10 thoughts on “What Kind Of Wick Should I Use In My Vintage Petrol Lighter?”

  1. Your videos are very informative…I just started collecting lucite table lighters and gifting my girlfriend with them. The lighter assembly on most of them separate from the acrylic…can these be repaired? Do they make a modern day replacement? A video would be great. A company called Astrolite made a bunch of these…

  2. Thank you for your information on a rather obscure topic. I have recently taken up pipe smoking after a 40 years lapse. At the same time I acquired two nimrod lighters with the pipe circle top on a flip top base and while one initially lit first wheel turn it now takes many multiple ties to light. I have replaced flint, new fuel and reversed wick(which seemed intact) without success.
    Any suggestions?
    Richard

    1. Thank you for the question, hopefully I can be some help. I am wondering if this occurs after fueling the lighter as it sounds like it may be suffering from vapor lock caused by the ignition area having too much fuel and not enough oxygen. Have you tried to let the vapors disperse and then try ignition? It is also possible the wick has become contaminated with something that is not conducive to producing a usable flame and may need to be replaced.

  3. I have produce a wick which i consider to be one of the best available.
    Its made to the original Ronson spec in the UK
    100 finest cotton.
    Item 264684179469
    On ebay.
    I also have also made Thorens wicks exactly as the 1910 wick with the blue or red fleck in.
    Item 265059708999
    Please let me know what you think if you try them.
    Keep collecting !!!
    Ps i have also made the ronson petrol filler seals as well.

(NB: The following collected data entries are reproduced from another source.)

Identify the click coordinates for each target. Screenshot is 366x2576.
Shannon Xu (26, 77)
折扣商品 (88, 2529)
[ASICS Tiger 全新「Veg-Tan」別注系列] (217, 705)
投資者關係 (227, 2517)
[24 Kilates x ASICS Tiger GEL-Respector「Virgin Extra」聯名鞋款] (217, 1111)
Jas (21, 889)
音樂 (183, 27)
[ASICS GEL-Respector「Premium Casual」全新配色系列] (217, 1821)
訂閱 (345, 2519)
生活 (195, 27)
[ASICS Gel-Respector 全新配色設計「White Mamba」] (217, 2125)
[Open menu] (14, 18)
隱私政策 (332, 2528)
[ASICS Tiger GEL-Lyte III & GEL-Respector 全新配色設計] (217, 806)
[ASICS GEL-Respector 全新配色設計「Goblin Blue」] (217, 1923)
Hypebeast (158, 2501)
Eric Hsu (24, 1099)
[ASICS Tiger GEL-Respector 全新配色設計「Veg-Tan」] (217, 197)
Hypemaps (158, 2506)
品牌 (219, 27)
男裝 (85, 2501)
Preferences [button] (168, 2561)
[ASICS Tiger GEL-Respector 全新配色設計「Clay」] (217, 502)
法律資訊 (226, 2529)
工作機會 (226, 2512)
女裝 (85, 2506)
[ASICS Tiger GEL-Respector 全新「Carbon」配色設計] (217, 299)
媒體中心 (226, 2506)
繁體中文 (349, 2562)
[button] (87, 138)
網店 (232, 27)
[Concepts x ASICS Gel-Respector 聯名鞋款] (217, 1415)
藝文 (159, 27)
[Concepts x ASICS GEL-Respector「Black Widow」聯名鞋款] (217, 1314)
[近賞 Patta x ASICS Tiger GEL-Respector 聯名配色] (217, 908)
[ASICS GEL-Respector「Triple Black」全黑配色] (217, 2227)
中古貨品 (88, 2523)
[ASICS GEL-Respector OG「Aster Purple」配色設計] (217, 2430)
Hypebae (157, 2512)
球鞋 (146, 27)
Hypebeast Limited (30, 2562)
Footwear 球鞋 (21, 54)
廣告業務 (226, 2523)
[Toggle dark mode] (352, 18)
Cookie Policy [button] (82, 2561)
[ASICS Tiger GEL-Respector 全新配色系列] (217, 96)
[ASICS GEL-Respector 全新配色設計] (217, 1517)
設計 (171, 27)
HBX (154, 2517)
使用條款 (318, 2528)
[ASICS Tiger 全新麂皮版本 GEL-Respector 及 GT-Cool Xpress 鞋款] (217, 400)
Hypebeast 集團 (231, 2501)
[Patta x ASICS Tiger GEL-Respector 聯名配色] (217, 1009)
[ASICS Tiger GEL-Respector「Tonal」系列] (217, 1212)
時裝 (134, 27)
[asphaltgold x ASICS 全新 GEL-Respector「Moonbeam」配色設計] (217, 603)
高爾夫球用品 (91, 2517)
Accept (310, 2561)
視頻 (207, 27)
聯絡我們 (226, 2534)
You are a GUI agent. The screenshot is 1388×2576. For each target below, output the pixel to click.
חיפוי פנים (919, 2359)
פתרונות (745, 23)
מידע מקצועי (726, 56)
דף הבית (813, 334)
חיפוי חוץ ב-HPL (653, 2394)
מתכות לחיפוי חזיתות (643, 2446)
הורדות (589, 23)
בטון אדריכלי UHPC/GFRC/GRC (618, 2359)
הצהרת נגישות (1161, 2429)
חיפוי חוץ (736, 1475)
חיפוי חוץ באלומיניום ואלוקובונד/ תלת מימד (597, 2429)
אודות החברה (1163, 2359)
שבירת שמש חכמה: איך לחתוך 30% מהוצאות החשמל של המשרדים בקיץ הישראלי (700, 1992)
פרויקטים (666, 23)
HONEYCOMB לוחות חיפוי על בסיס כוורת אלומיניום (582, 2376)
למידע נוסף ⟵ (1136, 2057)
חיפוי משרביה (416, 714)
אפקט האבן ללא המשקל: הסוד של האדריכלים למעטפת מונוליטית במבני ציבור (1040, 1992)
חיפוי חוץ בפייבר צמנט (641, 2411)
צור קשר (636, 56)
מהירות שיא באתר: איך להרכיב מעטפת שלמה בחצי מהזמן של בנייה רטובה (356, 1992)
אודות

  4. I have a tiny pistol lighter marked with only made in occupied Japan. The lighter is 2 inches long by 1.5 inches tall. I need a wick for it. What is the diameter of the Imco wired wicks? The wick hole on my lighter is around .080 of an inch. Probably a little smaller. It looks to be about half the diameter of the flint hole. Thanks.

  5. Great article! I have two Rowenta Snip lighters and need a suitable wick for both. But before I must figure out how to loosen the screw that secures it in place. The original manual recommends to use tweezers. I couldn’t find (yet) the best tool for the job though. Any ideas on the best sort of wick for these small lighters from the 1960s? Thanks in advance.

    1. Hey, thank you I really appreciate the question! I don’t have experience with that specific lighter but from the looks of the petrol Snips I saw listed on Ebay it is a similar setup to the Elgin American fuel tank. I made a video for changing the wick in the Elgin American a couple yrs ago that should help. Can your explain what you mean by the “screw that secures it in place”?